*What the exercise asks*
Every record below needs to be retyped exactly as it appears.

*Information shown*
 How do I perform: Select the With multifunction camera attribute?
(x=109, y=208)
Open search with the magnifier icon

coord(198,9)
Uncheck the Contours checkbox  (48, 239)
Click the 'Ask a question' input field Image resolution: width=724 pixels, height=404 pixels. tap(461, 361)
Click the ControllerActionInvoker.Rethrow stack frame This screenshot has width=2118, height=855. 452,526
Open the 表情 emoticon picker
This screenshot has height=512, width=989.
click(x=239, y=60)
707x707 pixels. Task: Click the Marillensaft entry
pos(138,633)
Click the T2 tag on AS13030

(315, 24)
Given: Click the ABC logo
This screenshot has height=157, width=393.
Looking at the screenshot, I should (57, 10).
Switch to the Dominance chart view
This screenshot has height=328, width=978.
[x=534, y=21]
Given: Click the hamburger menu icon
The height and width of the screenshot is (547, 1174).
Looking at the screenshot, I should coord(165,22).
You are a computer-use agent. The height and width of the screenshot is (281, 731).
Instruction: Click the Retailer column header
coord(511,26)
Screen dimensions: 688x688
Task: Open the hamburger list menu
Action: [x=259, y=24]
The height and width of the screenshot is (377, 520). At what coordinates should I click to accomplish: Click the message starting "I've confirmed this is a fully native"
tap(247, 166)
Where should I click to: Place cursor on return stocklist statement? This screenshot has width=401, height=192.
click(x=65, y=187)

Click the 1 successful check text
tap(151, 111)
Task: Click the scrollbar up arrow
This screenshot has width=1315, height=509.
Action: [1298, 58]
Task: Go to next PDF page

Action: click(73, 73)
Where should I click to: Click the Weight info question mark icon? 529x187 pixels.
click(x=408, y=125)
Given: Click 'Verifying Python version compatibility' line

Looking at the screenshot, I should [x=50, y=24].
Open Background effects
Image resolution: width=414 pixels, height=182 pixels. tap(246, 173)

*Answer section*
 How do I perform: Select the With multifunction camera attribute?
(x=109, y=208)
Open search with the magnifier icon

coord(198,9)
Uncheck the Contours checkbox  (48, 239)
Click the 'Ask a question' input field Image resolution: width=724 pixels, height=404 pixels. tap(461, 361)
Click the ControllerActionInvoker.Rethrow stack frame This screenshot has width=2118, height=855. 452,526
Open the 表情 emoticon picker
This screenshot has height=512, width=989.
click(x=239, y=60)
707x707 pixels. Task: Click the Marillensaft entry
pos(138,633)
Click the T2 tag on AS13030

(315, 24)
Given: Click the ABC logo
This screenshot has height=157, width=393.
Looking at the screenshot, I should (57, 10).
Switch to the Dominance chart view
This screenshot has height=328, width=978.
[x=534, y=21]
Given: Click the hamburger menu icon
The height and width of the screenshot is (547, 1174).
Looking at the screenshot, I should coord(165,22).
You are a computer-use agent. The height and width of the screenshot is (281, 731).
Instruction: Click the Retailer column header
coord(511,26)
Screen dimensions: 688x688
Task: Open the hamburger list menu
Action: [x=259, y=24]
The height and width of the screenshot is (377, 520). At what coordinates should I click to accomplish: Click the message starting "I've confirmed this is a fully native"
tap(247, 166)
Where should I click to: Place cursor on return stocklist statement? This screenshot has width=401, height=192.
click(x=65, y=187)

Click the 1 successful check text
tap(151, 111)
Task: Click the scrollbar up arrow
This screenshot has width=1315, height=509.
Action: [1298, 58]
Task: Go to next PDF page

Action: click(73, 73)
Where should I click to: Click the Weight info question mark icon? 529x187 pixels.
click(x=408, y=125)
Given: Click 'Verifying Python version compatibility' line

Looking at the screenshot, I should [x=50, y=24].
Open Background effects
Image resolution: width=414 pixels, height=182 pixels. tap(246, 173)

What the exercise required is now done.